In a message dated 5/6/2012 8:41:34 A.M. Eastern Daylight Time,
[email protected] writes:
The Dr. found a bacteria 'helicobacter pylari' in my stomach, Right now
I'm on anti-botic, but I was wondering if anyone has had any experience with
this bacteria. And how CS would work on it? I take a maintance of CS,
but it did not keep me from getting the bacteria. Thanks for your info
Kathy
Hi Kathy, do some research on "Dragons Blood" I believe Brooks Bradley, {
a wise contributor to this group. } Mentioned that the use of it will take
care of many stomach problems.. some member of the group may even have the
post from him--I did research & ordered some---Haven't needed it again as
yet----
This is one of his posts concerning his research----- Lois
Brooks Bradley H.Pylori ( Helicobacter pylori }
...I offer a "summary- by-recall": The study was based upon the oral
ingestion of colloidal silver, both as a primary protocol.....and as an
adjuvant
to other protocols.. Suffice to say, there was no detectable improvement
through using multiple protocols over, simply, colloidal silver alone.
Therefore, I offer a brief on the "basic" colloidal silver protocol utilized.
A variation in volume and strength was employed during these tests.
Excepting the speed-of-influence, there appeared little distinction in
efficacy
from among the various solution strengths ( 5 ppm to 20 ppm). Better, more
rapid, results were achieved by keeping an elevated presence of colloidal
silver in the alimentary tract.

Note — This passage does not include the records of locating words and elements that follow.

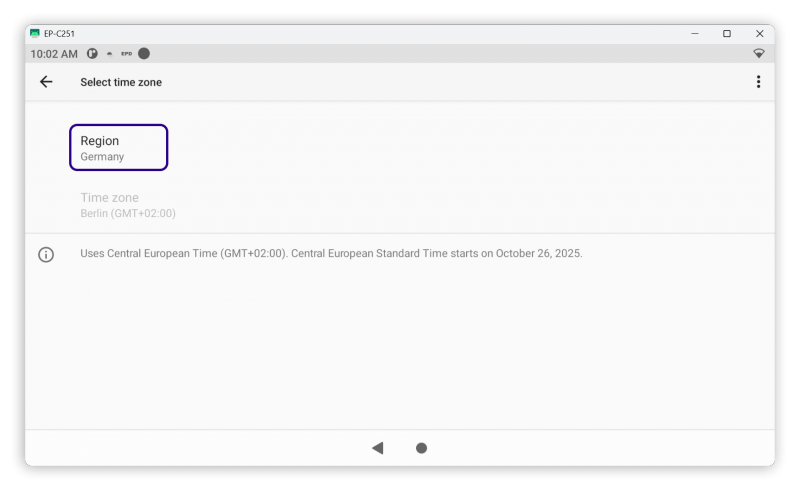Viewport: 800px width, 491px height.
Task: Minimize the EP-C251 window
Action: point(694,34)
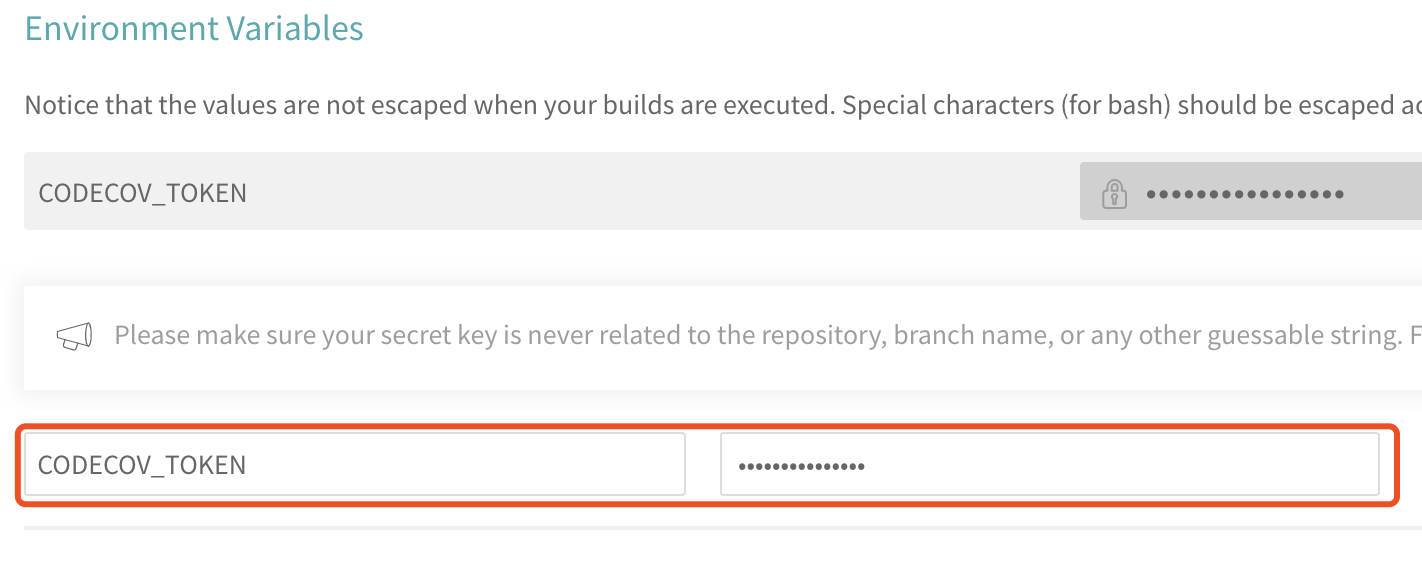
Task: Click the masked value input field
Action: point(1050,464)

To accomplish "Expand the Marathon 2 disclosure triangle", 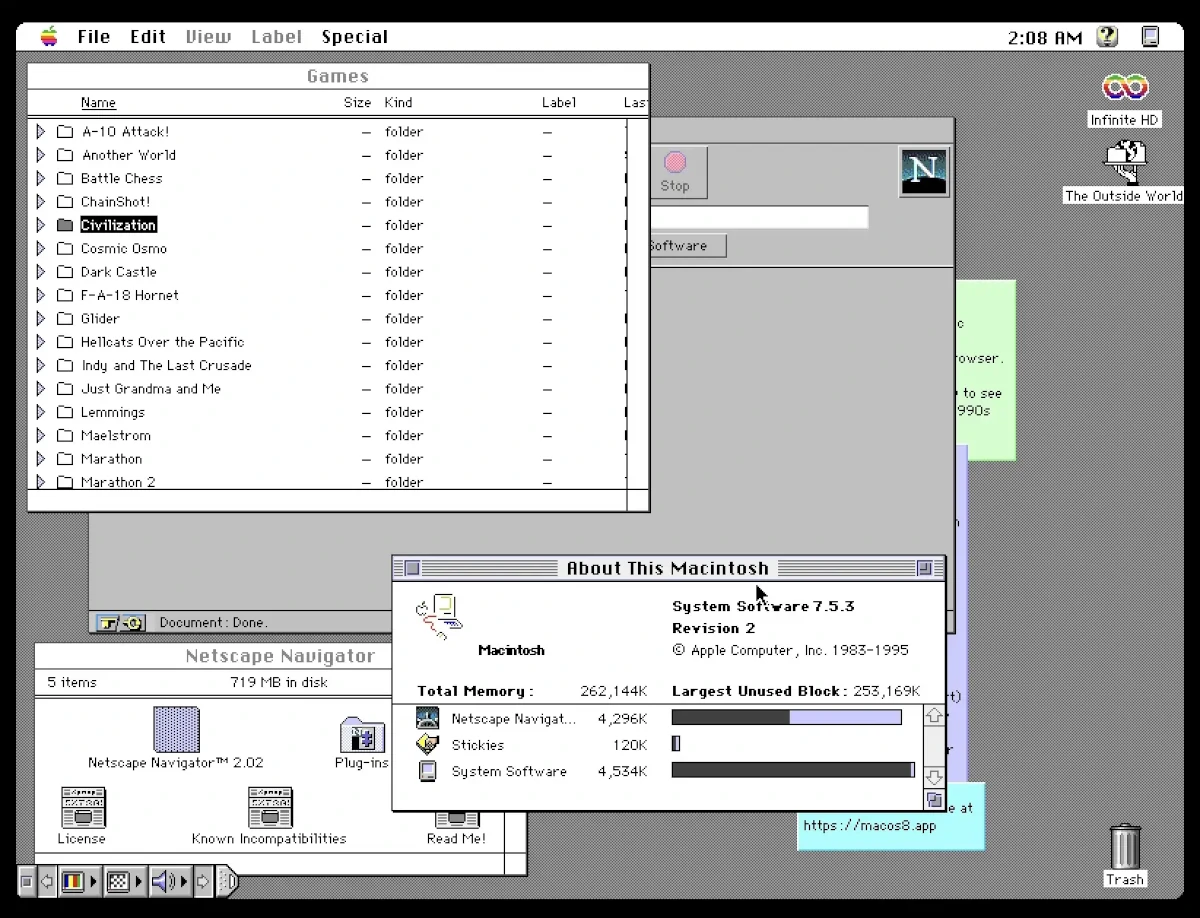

This was accomplished through having the
volunteer experimenter ingest small quantities of CS over an extended
period of time. The actual protocol most favored : Oral administration of
approximately 1.5--2.0 oz. of 5 ppm CS (or equivalent at higher
concentrations)
at least three times per day. Each dosage was followed, immediately, with 8
to 10 ounces of plain water. The average period for achieving complete
favorable resolution (even among the more severe, acute, cases) was less
than 21 days. Best results were achieved when the CS was ingested, separated
by time, at least 1 hour before or after any meal. This was a VERY
simple, non-intrusive, methodology which proved most effective in
remedy/control
of Helicobacter pylori.....at least we found this to be so in our
EXPERIMENTAL evaluations. No injurious or threatening concomitant
circumstances
whatsoever, evolved during these evaluations. In the few relapse cases
encountered, a simple repetition of the original protocol sufficed to correct
them. A considerable number of the original volunteers chose to establish an
on-going protocol for including CS as a prophylactic (generally around 1 to
2 ounces of 5 ppm CS, divided into two doses....daily). I apologize again,
but must go now. If this information is insufficient for your research
needs, please post a notification. Sincerely, Brooks Bradley.